-- SET PROBLEM 1 --
According to the archery meetup thread, why did the first post propose meeting at the bale at the far back on the right side of the main range?
-- SET PROBLEM 2 --
Rewrite the part of the archery meetup thread starting at "So me and Jacob" and ending at "have a meeting?", putting "Friday" in place of "Thursday".

-- DOCUMENT --
## start
So me and Jacob were talking and we decided that we need a definite meeting location and time. How about 5 on Thursday afternoon? In the main range, right side of the room, on the bail all the way in the back? That will be a place we can all find, and not a lot of people will want to practice there, so we should be able to take it. Any objections to time and place? Who is planning on coming if we do have a meeting?


----------



## N7709K (Dec 17, 2008)

Bale 46, if i'm not mistaken

if you can't make it let us know soon


----------



## huntergal111 (Aug 20, 2007)

just found out we don't get there till friday. so guess I'm not gonna be able to


----------



## N7709K (Dec 17, 2008)

hope the practice range has open space before your flight...


----------



## Jared Les (Jun 22, 2008)

Sounds good to me. We should also meet later on like Friday or Saturday night. For the people who don't get there on Thursday.


----------



## huntergal111 (Aug 20, 2007)

that would be a good idea


----------



## Sighting In (Feb 5, 2009)

Jared Les said:


> Sounds good to me. We should also meet later on like Friday or Saturday night. For the people who don't get there on Thursday.


Good idea, but I won't be there. My team has dinner together on Friday and I leave for home on Saturday afternoon.


----------



## N7709K (Dec 17, 2008)

we could meet friday after everyone one is done shooting and before i shoot


----------



## need-a-bow (Aug 10, 2010)

Good luck guys. Maybe Ill be there next year if I start practicing and save up the cash.


----------



## bow hunter11 (Dec 7, 2010)

wish i was


----------



## hoytarcherygal (Sep 13, 2010)

Hopefully I will be there next year. Good luck to those that are going this year


----------



## N7709K (Dec 17, 2008)

not a vegas round but i punched out a 59x tonight.. had two shots left to go and dropped that x


----------
## end
-- MATERIAL --
## start
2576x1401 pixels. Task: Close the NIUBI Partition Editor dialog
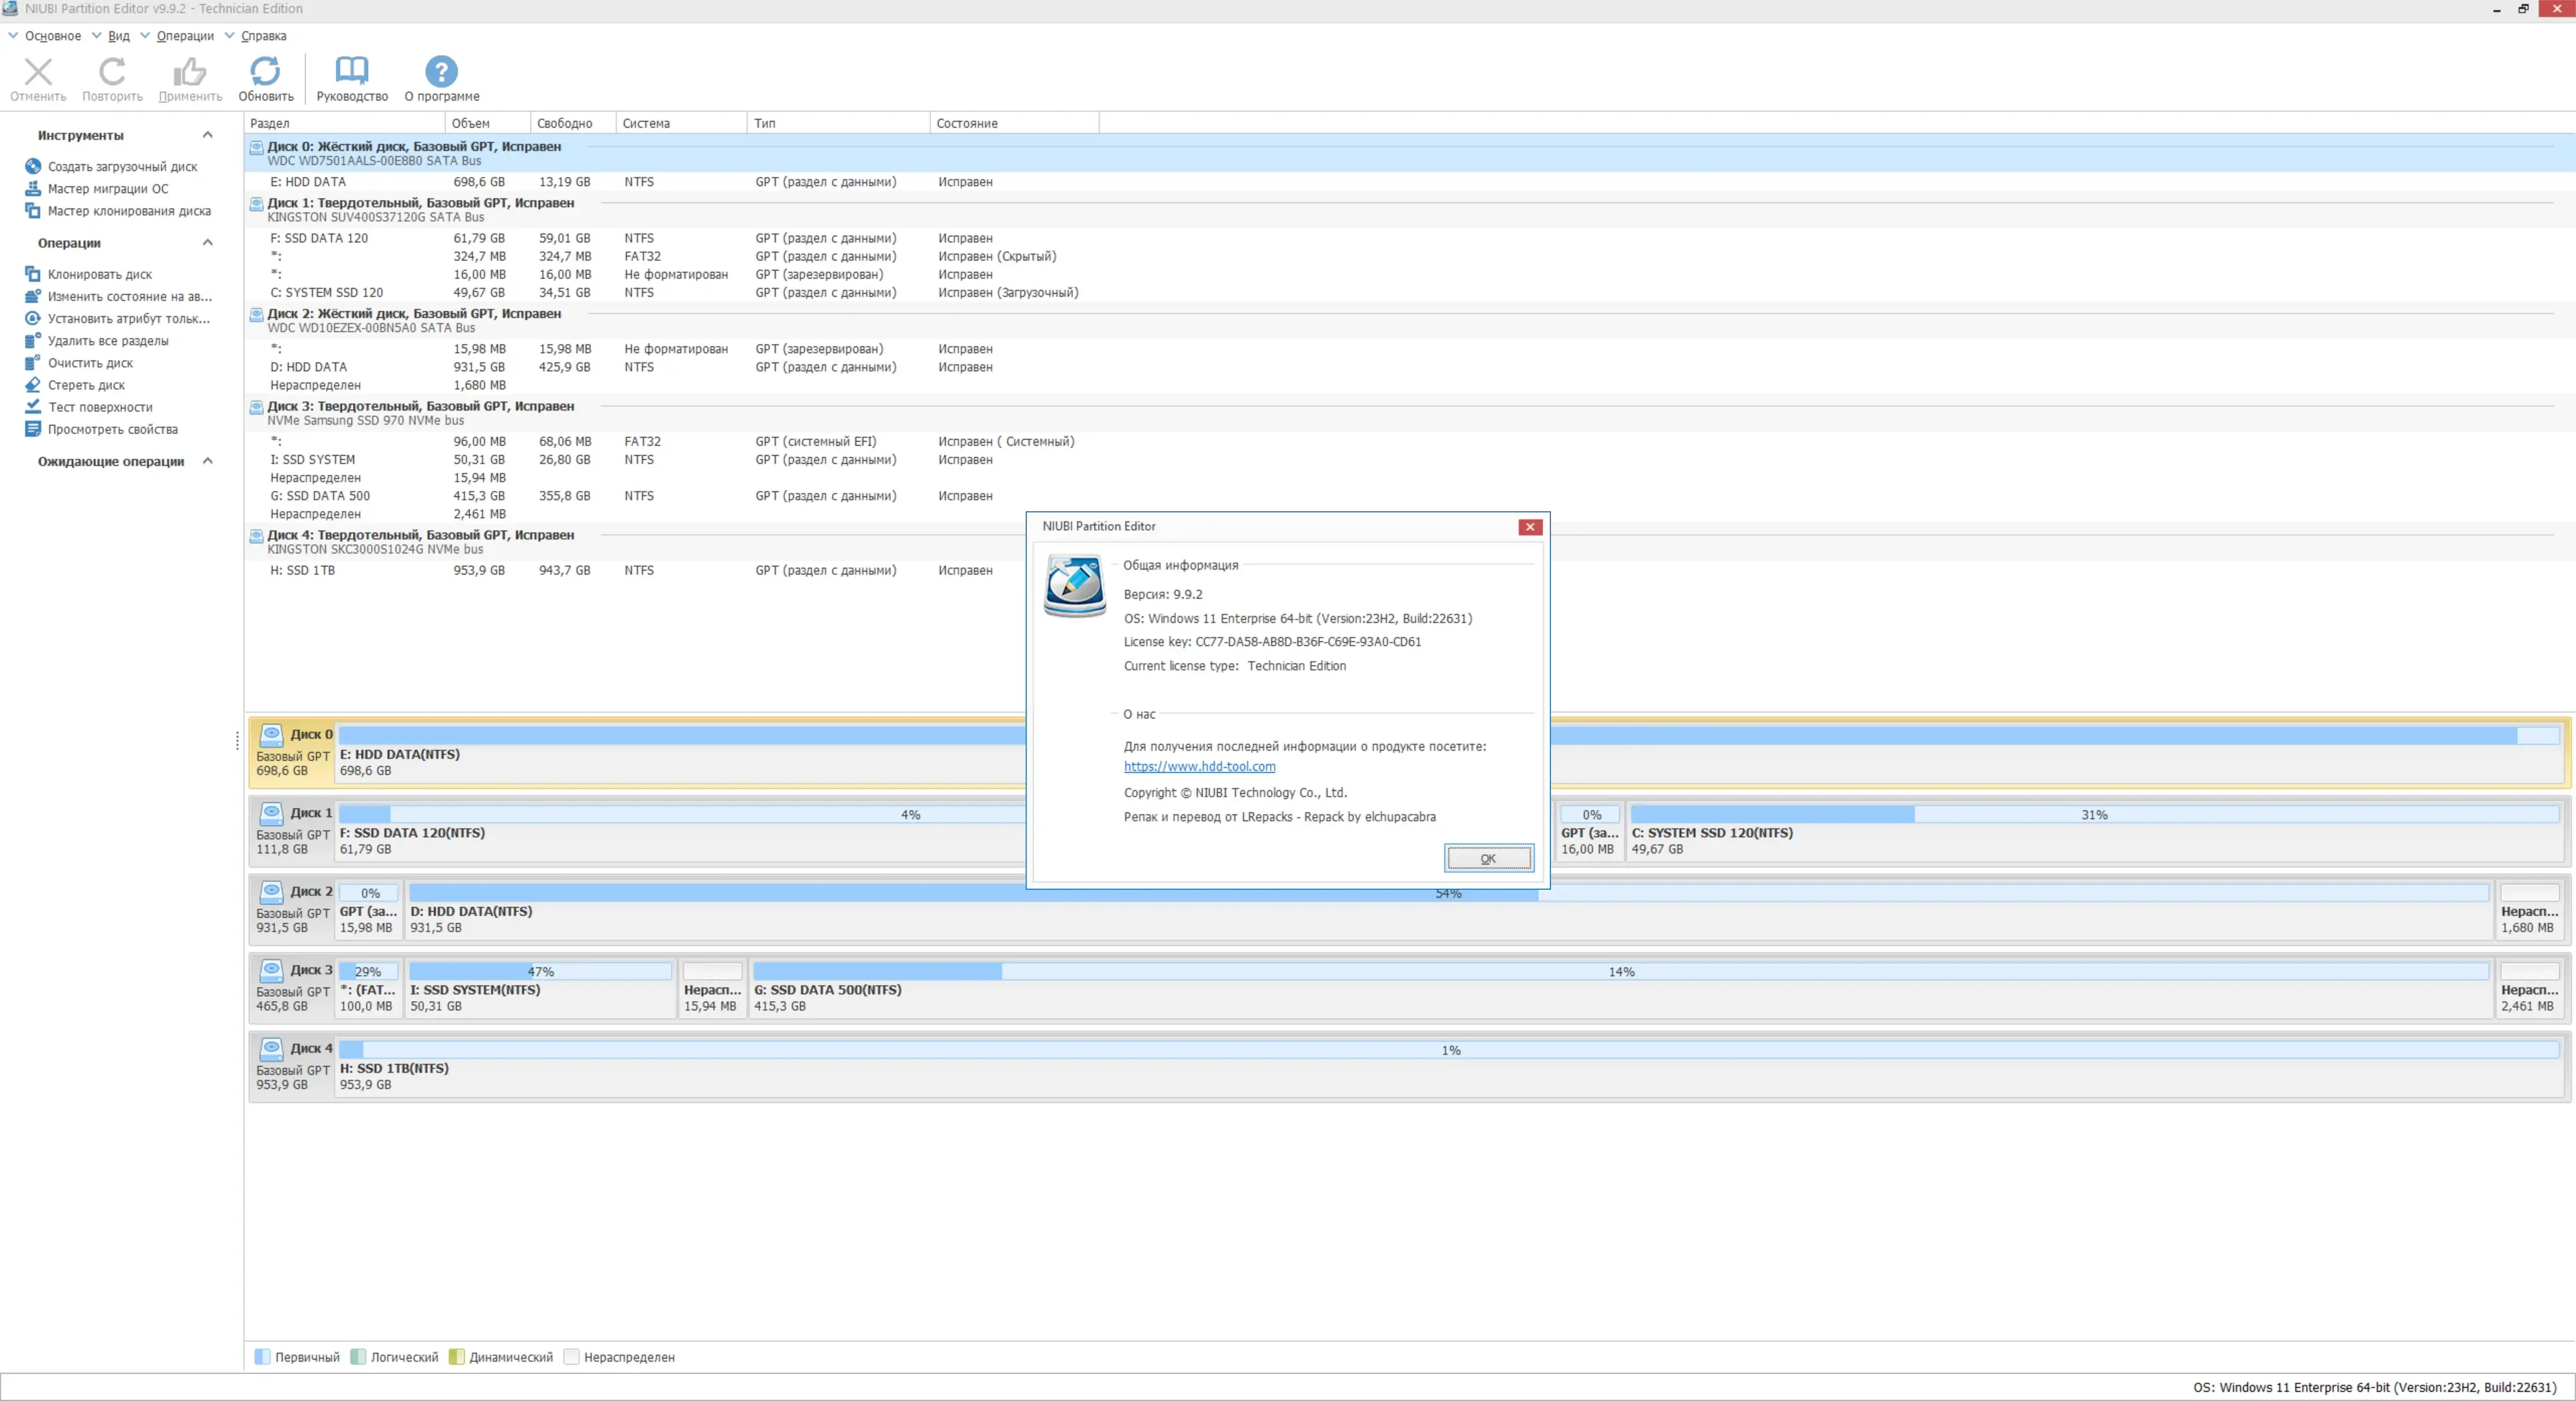pos(1529,527)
## end
-- TASK SOLUTION 1 --
Everyone could find it, and not many people would want to practice there, so the group should be able to take that spot.

-- TASK SOLUTION 2 --
So me and Jacob were talking and we decided that we need a definite meeting location and time. How about 5 on Friday afternoon? In the main range, right side of the room, on the bail all the way in the back? That will be a place we can all find, and not a lot of people will want to practice there, so we should be able to take it. Any objections to time and place? Who is planning on coming if we do have a meeting?